Any advice? Has anyone been through this type of situation and tell me if I'm being irrational and I'm wrong. I can take criticism. 

By the way, I'm sorry that's its so long. I would love if anyone would at least skim through this and give me some advice.


----------



## Blue Dino (Aug 17, 2013)

Happy Birthday! :clap

My guess is your friend values her love life more than her friendship, which kinda sucks. She couldn't even have given you at least one night, for your birthday.

I just went through something similar for my bday. Except my friends didn't even bother to come out at all, and in fact opt to hang out with several other of our mutual friends, without even telling me. It's like they were planning behind my back as a group of avoid and snubbed me intentionally on my birthday. 
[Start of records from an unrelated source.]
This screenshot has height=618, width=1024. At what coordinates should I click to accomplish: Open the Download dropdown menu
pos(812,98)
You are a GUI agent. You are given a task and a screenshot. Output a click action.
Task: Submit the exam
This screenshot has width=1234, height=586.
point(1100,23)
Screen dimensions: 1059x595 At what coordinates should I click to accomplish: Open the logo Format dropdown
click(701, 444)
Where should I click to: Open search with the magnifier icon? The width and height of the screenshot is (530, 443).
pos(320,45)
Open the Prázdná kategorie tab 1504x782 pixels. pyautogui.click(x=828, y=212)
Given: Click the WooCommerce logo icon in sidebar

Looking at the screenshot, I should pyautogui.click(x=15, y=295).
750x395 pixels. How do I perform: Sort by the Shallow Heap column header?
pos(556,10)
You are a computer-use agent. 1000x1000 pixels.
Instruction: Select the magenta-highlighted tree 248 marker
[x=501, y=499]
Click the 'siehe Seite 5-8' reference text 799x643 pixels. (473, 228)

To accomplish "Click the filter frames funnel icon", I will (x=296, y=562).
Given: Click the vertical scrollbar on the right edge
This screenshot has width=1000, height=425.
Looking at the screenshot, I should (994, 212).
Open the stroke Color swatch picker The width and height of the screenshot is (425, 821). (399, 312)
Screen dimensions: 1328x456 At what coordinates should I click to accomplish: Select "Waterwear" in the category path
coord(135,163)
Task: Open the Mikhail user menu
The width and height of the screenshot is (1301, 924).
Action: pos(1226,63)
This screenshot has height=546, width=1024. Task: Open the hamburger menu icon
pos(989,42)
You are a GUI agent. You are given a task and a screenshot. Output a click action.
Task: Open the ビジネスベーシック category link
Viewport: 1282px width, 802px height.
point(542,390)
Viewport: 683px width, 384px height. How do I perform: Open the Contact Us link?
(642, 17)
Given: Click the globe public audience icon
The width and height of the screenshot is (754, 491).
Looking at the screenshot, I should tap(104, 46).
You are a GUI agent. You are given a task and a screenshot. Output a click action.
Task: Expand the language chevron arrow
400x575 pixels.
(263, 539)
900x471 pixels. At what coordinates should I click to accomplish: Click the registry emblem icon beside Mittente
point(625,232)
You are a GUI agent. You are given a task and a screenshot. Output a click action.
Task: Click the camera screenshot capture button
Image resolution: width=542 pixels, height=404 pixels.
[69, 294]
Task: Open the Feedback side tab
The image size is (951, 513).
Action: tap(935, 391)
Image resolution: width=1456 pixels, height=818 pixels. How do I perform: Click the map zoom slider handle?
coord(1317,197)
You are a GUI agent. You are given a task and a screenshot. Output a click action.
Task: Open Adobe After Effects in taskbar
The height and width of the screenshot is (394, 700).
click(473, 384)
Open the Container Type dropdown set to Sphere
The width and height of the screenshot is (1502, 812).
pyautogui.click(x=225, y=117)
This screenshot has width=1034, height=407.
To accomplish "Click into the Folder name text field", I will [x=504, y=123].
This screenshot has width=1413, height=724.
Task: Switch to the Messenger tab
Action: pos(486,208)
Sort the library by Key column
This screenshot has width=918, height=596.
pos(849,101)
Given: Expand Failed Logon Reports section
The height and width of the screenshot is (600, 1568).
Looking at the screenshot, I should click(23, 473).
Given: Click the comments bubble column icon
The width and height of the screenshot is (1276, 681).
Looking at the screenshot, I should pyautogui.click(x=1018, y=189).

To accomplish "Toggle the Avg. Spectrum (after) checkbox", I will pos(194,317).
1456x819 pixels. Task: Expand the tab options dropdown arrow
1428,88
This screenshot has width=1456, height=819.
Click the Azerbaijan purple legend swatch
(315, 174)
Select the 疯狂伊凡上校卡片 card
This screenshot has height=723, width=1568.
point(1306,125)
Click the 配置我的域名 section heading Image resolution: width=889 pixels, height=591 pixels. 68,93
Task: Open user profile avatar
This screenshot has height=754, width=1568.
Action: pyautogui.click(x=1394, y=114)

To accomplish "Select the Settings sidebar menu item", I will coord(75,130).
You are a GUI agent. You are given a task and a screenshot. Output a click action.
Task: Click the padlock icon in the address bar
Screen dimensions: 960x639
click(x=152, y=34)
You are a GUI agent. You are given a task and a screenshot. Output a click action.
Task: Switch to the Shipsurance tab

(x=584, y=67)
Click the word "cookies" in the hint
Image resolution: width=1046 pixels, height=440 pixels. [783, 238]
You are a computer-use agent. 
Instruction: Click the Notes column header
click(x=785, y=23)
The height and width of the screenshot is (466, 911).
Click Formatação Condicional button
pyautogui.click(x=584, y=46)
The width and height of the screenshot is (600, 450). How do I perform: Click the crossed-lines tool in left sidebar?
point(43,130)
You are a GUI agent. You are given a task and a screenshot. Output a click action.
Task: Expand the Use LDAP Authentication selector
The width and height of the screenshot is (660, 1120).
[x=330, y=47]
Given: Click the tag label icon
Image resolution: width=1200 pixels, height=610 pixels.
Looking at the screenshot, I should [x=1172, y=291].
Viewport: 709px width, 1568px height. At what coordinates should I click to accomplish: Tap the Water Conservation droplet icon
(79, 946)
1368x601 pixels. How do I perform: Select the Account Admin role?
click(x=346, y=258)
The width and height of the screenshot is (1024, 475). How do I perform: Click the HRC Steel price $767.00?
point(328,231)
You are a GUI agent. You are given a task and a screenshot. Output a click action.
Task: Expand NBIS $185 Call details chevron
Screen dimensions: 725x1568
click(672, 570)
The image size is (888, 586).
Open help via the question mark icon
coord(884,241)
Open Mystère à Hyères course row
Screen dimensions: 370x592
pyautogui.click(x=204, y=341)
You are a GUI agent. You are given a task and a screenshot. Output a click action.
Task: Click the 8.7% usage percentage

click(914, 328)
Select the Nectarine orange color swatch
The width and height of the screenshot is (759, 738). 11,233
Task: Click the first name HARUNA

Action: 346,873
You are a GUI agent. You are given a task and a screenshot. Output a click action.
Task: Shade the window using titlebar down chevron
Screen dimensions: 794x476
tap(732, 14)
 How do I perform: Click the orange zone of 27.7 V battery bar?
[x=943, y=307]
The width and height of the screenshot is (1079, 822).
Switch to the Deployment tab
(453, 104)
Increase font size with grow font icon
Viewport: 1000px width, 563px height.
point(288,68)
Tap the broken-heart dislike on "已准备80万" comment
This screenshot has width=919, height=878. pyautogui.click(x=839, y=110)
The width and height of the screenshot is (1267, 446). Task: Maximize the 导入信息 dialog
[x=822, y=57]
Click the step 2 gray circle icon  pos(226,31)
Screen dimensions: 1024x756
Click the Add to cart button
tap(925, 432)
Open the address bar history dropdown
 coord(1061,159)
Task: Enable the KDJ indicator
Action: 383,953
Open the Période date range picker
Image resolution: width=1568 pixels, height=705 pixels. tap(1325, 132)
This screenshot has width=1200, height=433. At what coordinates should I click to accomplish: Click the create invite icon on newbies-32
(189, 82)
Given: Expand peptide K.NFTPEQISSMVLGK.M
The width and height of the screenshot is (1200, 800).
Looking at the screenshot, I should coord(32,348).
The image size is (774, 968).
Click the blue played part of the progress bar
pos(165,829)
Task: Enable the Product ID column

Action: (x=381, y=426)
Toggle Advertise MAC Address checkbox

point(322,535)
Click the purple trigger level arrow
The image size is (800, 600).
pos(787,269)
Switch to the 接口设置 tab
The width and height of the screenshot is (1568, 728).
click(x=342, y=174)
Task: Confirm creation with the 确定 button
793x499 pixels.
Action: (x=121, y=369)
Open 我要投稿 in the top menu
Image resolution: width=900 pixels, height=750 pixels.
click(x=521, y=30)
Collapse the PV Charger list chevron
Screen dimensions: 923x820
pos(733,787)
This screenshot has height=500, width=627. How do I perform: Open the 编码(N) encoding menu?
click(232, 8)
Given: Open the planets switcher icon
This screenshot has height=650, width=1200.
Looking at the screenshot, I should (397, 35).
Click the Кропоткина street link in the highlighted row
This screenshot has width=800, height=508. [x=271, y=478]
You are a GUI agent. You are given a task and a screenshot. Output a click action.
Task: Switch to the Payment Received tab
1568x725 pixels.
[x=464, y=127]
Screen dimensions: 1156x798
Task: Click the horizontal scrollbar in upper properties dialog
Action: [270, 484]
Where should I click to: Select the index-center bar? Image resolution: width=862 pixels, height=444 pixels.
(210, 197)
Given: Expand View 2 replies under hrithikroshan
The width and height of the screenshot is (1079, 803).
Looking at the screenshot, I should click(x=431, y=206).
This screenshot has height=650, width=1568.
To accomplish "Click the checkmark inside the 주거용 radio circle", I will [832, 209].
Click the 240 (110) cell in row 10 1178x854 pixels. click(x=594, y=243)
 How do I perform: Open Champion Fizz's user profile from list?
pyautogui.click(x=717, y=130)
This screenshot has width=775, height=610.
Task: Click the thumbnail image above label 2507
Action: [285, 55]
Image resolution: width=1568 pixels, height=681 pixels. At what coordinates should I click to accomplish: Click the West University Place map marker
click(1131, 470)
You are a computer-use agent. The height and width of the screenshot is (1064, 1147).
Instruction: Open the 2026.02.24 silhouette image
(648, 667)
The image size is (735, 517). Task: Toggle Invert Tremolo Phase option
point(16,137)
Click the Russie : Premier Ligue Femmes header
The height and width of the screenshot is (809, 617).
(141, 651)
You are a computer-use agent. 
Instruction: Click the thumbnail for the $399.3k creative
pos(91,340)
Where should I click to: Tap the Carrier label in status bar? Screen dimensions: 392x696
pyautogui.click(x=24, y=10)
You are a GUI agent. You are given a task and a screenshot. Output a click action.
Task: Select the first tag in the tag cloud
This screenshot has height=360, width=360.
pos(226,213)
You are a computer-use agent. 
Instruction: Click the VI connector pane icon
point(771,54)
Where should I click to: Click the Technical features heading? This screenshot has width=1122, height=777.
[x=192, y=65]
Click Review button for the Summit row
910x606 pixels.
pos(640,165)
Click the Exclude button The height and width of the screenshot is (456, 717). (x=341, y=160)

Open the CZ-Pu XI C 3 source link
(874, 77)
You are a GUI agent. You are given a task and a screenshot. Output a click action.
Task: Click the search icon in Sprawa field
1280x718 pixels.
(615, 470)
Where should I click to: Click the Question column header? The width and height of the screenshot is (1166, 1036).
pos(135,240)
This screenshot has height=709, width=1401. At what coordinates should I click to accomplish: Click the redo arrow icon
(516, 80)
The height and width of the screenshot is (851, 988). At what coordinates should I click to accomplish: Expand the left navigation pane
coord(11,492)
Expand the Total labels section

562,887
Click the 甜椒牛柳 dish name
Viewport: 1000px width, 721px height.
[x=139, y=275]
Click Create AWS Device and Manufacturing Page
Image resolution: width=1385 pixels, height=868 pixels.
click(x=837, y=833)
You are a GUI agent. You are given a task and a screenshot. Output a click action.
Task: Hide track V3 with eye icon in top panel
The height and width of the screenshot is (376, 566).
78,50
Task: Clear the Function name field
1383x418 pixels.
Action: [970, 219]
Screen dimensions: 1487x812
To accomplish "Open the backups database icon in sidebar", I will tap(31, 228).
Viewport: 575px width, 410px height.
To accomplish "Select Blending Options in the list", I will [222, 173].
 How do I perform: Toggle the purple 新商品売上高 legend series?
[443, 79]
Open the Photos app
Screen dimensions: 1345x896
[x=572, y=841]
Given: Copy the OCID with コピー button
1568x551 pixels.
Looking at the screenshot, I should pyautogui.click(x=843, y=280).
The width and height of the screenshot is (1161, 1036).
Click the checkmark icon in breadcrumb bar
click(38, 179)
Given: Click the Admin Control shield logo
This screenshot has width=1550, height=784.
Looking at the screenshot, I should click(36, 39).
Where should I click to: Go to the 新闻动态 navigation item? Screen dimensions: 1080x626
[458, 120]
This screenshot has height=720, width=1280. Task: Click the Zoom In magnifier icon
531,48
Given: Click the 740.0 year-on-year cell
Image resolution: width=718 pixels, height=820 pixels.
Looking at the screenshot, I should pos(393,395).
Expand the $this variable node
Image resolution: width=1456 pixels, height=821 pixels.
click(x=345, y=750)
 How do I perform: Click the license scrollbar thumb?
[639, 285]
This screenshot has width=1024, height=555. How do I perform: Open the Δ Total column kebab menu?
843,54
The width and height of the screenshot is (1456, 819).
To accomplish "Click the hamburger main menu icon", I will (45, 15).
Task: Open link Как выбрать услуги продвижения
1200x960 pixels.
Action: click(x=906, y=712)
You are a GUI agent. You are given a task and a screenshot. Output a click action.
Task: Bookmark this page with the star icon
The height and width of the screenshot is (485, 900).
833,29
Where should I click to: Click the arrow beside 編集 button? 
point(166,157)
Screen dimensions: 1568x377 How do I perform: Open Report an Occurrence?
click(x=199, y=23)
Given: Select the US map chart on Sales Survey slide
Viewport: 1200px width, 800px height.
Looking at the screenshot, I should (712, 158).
At least I have other friends who were understanding and good to me, so I just try to focus on the good people and not the bad.


----------



## Butterflyluv (Feb 12, 2013)

Blue Dino said:


> Happy Birthday! :clap
> 
> My guess is your friend values her love life more than her friendship, which kinda sucks. She couldn't even have given you at least one night, for your birthday.
> 
> ...


yes! thats how I felt like she planned it behind my back. I just wish she would have been honest and said she couldnt do it or tell me she had plans at a certain time. I would have understood completely. I don't like lack of communication, it just seemed sneaky. I appreciate honesty so I was upset. I'm sorry that happened to you on your birthday but I'm glad your other friends made it up for you.


----------



## Imbored21 (Jun 18, 2012)

Im sorry for your loss. That sucks!


----------



## Butterflyluv (Feb 12, 2013)

Imbored21 said:


> Im sorry for your loss. That sucks!


Wait do you mean like me losing my friendship with the person


----------



## chilip (Jan 6, 2015)

I'm sorry that happened to you, but happy belated birthday. It sounds like your friend doesn't really care about you all that much. You deserve a better friend than that.


----------



## Butterflyluv (Feb 12, 2013)

chilip said:


> I'm sorry that happened to you, but happy belated birthday. It sounds like your friend doesn't really care about you all that much. You deserve a better friend than that.


What should I do? I feel like I'm bad at stuff like this. I will literally find something out about a person and not say anything...


----------



## Nothing123 (Oct 3, 2014)

I had a best friend once who used to invite her boyfriend over (which is fine sometimes, you know) when i was there and they'd dissapear and have sex in the other room and leave me alone for a few hrs...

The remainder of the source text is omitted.